Are they loving adaptations? Yes.
But these are not the "failings" of these movies (can a vehicle that spawns an industry of more than one hundred million USD be considered a "failure"?). These movies do not fail because they are canonical. No, they fail because they adore their sources. Cutting something, anything, is anathema, and the directors where told their jobs (the directors were "directed" ... that must be really hard when somebody tells you what to do and how to do it when you are at the top of your field): Keep it Faithful.
Harry Potter and Twilight were not movies: they were holocausts ... "whole burnt offerings of worship to G-d." I mean, really, how many full-on sepia-toned close ups of our leading lads and ladies looking reverential must we stomach?
So: the scene were Bella is to be murdered and Edward and Alice fight with the guard. Not canonical. Not by a long shot.
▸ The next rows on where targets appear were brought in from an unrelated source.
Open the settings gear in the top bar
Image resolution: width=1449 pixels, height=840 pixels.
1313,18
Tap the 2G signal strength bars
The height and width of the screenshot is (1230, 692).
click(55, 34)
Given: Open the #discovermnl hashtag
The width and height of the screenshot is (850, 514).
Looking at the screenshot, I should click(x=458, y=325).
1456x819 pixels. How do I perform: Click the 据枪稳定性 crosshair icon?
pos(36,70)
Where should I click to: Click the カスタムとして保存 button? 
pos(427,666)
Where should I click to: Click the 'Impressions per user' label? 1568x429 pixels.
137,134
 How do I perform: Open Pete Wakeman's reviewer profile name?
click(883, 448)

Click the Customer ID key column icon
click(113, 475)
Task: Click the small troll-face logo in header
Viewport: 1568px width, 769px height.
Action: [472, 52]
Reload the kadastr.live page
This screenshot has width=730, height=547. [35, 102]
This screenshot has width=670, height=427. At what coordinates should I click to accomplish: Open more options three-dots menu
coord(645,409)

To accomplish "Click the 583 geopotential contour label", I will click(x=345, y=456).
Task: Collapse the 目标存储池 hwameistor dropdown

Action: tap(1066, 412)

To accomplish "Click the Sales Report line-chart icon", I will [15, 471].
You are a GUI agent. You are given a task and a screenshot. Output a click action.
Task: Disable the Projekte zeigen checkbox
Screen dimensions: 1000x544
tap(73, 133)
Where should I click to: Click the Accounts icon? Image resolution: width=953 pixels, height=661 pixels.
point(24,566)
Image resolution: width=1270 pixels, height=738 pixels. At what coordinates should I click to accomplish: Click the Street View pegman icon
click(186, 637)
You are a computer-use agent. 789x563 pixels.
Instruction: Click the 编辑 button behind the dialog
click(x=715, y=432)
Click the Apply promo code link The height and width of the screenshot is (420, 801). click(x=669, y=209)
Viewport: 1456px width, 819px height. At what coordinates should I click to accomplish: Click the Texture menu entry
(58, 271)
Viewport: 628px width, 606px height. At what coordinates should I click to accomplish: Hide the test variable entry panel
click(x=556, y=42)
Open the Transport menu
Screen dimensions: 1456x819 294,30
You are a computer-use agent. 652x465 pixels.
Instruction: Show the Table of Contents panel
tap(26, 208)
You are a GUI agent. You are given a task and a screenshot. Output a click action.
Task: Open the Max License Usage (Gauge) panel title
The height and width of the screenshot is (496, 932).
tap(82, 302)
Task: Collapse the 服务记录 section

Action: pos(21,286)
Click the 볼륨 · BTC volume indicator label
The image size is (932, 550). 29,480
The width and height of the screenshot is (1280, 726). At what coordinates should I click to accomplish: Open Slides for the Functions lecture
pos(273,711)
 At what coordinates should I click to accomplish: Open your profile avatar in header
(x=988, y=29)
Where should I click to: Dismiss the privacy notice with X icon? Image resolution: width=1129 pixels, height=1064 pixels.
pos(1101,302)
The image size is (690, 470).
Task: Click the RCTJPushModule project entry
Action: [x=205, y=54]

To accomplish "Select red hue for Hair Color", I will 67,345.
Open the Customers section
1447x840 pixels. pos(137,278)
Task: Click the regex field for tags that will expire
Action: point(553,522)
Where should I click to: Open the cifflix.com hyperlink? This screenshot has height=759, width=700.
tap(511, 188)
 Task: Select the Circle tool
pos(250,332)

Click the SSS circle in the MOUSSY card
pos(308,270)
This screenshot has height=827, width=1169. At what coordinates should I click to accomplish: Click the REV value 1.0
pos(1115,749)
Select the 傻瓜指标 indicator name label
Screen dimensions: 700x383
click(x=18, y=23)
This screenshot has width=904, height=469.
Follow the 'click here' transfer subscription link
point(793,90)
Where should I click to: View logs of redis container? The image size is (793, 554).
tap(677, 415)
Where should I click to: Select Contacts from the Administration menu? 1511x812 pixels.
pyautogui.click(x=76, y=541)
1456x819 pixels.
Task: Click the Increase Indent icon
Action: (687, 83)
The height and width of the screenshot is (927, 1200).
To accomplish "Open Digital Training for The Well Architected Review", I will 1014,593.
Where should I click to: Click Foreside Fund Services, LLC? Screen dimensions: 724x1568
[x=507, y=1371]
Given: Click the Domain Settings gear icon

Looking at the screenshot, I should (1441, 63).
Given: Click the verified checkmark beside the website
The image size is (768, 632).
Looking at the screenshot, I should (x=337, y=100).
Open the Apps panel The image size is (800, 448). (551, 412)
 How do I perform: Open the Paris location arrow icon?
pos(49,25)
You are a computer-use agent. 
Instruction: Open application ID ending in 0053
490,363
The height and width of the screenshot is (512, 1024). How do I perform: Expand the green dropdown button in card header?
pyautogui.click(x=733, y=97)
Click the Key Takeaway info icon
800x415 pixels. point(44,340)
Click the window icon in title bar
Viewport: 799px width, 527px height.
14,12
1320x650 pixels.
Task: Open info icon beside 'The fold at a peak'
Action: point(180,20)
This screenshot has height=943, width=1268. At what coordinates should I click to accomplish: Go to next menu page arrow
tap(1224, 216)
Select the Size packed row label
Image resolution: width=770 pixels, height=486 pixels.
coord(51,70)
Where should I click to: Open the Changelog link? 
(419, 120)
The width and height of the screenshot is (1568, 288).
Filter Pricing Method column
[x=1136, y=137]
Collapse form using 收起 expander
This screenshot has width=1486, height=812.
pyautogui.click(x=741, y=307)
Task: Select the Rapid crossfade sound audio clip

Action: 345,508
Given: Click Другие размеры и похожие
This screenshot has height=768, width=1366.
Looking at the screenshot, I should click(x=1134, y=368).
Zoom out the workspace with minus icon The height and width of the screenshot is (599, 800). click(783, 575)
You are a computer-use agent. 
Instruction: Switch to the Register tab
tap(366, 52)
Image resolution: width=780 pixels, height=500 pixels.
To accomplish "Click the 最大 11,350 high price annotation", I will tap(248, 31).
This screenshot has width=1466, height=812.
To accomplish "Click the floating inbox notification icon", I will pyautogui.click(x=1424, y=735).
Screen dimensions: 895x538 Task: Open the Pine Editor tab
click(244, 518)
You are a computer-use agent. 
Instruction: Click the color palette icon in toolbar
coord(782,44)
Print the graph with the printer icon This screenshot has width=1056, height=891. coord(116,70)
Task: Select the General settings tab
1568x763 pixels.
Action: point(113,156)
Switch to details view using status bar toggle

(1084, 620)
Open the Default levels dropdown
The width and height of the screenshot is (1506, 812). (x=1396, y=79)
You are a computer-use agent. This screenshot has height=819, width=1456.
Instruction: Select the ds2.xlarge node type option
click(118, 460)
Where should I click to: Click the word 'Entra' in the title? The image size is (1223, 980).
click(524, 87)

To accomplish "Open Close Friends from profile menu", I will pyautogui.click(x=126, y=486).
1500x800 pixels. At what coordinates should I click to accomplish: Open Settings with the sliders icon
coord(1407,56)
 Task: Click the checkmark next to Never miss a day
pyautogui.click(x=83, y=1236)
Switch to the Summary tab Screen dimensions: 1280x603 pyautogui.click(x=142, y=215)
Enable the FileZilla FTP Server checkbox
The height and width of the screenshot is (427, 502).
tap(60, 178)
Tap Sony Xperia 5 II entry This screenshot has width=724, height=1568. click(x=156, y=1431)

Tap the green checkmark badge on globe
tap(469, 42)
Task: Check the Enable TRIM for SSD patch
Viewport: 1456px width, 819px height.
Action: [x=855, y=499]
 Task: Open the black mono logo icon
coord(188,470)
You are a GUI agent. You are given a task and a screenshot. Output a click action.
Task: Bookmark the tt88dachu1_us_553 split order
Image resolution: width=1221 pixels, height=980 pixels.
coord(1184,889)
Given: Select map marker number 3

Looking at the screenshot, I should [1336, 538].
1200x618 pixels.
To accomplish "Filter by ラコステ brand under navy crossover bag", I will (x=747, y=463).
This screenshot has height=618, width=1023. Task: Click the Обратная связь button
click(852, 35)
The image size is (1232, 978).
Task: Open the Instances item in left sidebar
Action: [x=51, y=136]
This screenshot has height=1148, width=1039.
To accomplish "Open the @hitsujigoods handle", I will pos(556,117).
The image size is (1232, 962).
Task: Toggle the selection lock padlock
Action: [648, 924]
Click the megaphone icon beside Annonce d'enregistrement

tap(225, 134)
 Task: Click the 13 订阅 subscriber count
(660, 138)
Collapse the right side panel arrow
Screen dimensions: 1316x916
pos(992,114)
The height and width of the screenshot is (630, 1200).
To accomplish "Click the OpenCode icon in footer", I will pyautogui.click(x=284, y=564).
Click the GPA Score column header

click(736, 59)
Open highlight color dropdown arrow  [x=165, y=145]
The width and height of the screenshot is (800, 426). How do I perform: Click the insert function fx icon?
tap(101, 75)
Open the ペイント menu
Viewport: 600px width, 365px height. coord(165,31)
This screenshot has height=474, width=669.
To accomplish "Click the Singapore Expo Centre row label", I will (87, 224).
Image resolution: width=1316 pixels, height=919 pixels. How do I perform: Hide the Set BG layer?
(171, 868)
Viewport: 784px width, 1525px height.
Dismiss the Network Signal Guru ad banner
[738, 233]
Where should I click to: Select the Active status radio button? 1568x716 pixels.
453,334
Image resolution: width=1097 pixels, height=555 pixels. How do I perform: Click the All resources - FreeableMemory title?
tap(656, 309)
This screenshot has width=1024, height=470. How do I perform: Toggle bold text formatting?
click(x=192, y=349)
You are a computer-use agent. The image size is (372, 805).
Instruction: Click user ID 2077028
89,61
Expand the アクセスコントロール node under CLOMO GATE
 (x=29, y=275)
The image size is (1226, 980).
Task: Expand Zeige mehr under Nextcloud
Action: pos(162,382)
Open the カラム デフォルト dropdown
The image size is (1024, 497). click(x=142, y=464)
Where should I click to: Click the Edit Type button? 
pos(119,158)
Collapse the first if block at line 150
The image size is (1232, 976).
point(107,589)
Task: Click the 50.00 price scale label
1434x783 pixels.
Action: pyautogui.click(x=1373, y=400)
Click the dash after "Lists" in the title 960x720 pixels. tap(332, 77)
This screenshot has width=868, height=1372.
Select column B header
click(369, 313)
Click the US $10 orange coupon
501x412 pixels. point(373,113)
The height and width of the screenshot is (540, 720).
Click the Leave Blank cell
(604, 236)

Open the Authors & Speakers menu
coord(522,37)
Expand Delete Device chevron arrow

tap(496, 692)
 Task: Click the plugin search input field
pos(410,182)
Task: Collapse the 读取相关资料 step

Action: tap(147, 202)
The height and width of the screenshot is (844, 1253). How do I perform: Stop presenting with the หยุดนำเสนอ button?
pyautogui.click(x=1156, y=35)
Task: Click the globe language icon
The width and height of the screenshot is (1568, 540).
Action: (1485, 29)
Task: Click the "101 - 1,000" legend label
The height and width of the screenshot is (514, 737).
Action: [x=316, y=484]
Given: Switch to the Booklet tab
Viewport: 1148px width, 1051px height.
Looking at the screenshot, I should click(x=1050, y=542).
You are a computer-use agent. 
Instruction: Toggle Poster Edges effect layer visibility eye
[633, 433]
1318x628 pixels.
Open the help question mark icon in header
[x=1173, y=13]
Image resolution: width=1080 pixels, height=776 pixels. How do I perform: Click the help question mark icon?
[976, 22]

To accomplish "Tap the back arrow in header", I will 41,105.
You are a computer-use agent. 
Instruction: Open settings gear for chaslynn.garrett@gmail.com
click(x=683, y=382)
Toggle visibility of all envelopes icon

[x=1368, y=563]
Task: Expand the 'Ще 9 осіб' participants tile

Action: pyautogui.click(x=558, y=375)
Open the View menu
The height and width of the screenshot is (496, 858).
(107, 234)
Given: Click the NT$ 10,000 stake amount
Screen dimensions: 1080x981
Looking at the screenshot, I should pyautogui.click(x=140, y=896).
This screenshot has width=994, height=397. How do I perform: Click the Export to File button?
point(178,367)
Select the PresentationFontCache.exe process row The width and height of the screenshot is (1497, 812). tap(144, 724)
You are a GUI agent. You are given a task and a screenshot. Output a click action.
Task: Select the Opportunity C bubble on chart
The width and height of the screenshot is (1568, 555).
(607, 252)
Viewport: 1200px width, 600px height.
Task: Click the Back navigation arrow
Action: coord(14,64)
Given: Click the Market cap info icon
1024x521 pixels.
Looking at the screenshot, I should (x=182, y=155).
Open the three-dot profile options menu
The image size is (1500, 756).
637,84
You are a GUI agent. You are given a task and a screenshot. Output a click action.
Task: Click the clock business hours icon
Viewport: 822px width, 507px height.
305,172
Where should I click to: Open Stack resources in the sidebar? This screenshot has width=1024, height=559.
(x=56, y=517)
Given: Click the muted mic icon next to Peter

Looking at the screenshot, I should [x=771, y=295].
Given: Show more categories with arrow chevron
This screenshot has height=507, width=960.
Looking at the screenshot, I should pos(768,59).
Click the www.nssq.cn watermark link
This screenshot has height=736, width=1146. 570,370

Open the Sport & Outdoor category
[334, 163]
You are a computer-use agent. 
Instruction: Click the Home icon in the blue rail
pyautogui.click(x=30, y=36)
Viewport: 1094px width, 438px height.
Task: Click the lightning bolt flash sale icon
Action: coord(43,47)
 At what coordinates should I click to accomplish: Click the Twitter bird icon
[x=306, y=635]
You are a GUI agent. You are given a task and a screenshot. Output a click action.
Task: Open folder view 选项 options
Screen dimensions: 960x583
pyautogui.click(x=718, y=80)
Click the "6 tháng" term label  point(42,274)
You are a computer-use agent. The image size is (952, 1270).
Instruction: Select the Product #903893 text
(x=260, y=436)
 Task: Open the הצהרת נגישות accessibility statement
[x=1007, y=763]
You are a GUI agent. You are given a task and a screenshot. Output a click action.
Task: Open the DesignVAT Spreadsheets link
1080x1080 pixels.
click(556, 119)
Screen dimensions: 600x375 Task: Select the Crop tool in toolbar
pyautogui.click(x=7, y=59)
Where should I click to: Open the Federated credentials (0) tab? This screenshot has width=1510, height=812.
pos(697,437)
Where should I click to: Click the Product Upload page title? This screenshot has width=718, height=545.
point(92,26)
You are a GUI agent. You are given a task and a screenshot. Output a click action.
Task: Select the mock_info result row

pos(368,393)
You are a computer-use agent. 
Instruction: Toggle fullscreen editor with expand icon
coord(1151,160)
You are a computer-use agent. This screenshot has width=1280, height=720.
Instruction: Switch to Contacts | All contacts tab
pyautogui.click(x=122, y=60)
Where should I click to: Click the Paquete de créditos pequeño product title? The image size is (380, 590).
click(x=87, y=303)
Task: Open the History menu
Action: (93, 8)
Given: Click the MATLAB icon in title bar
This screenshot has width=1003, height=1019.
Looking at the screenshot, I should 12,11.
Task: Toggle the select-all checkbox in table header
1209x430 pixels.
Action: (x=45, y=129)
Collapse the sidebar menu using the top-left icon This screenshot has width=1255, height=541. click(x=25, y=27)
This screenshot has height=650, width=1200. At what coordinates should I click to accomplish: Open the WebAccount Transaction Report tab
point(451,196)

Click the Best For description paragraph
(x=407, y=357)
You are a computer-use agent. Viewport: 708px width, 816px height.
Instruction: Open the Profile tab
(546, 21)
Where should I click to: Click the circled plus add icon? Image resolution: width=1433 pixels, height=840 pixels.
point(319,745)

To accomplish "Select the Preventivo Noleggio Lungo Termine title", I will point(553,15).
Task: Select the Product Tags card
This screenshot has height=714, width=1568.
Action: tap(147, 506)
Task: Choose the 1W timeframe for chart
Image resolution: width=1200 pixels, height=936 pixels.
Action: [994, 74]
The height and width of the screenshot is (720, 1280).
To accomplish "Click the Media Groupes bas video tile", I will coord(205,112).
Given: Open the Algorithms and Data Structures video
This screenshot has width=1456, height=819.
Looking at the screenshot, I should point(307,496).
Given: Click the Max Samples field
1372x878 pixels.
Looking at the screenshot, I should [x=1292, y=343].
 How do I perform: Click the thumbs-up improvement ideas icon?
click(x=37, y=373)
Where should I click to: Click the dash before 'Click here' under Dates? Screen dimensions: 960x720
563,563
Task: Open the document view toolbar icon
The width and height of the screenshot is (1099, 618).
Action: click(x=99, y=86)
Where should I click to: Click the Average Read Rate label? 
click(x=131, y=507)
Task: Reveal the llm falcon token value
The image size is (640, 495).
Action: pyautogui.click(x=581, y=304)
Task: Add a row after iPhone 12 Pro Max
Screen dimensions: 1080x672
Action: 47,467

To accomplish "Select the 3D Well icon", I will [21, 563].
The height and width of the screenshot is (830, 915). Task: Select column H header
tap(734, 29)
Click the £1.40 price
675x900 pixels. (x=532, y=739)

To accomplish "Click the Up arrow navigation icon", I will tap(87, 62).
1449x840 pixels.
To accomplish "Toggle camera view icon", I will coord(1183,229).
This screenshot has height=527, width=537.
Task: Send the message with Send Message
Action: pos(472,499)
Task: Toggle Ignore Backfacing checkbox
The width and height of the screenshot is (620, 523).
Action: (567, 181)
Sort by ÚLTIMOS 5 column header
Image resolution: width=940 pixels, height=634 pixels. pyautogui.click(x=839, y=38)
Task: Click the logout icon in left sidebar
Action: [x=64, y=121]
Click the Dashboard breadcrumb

Not even realistic, given the Volturi's might and our Cullen representatives' lack.
But that's not why I don't like this scene.
I don't like this scene because it shows it hasn't gotten over the adoration phase of the books.
You know what I think that needs to happen?
Thanks for asking me that.
What needs to happen is about fifty or so years need to pass, and then somebody needs to do a movie of the sources, so the movies can be adapted worshipfully, yes, but with a good, healthy, respectful distance of years that mortals in time seem to rely on o-so-much.
My story has canonical characters ... goody for me and pat me on the back. The new New Moon Volturi fight scene is not canonical ... boo on them, but not just because of the departure from canon.